Unfortunately, due to the limitations of the probing code in Zahak, hiddens, inputs outputs should be left as the default value, or your net won't be compatible with the engine. You can continue your training session, from an already semi-trained network by using from-net argument.

Here is how I trained the default net of Zahak 7.0: ./zahak-trainer -epochs 30000 -input-path training-dataset.epd -output-path epoch-nets/

You can play with -sigmoid-scale to give your network different characteristics, there is really no good way (that I know of) to pick the perfect number, it is mostly trial and error. I used 3.5 / 1024, but you can as well use other numbers. The only real test is a match with the best net, if you beat it, your value is good. Unfortunately,this value also heavily depends on the dataset, so best value for a dataset is not necessarily the best value for another.

lr is the learning rate, the bigger it is the faster the training reaches a local minima (a good net basically), but it might not be the best.

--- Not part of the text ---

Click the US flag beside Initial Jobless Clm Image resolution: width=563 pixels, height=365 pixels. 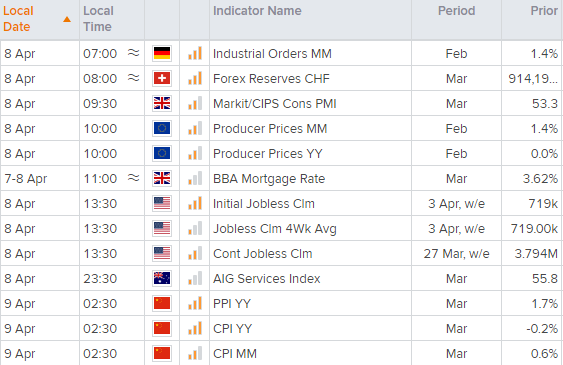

The smaller it is, the slower the training session converges, but the higher the chance it finds the perfect weights for the net.

How do you know a net is fully trained? You can never be 100% sure really, but there is a BIG clue for, the trainer after each epoch emits the validation and training cost, the goal is to make these two costs as low as possible. At some point the training cost goes down, while the validation cost goes up. This is usually an undesired state, because it means that we are over-training the net. You always want to pick the epoch with the lowest validation cost:

Training and validation cost progression
==============================================================================
Epoch                Training Cost                Validation Cost
==============================================================================
1                      0.075133                      0.074623
2                      0.074407                      0.074167
3                      0.074063                      0.073939

The result net of each epoch is stored, so make sure you use the right epoch at the end of the training session. One tip, always use a high number of epoch when starting a training session, because it is much easier to cut it short, than to continue from a half-trained net.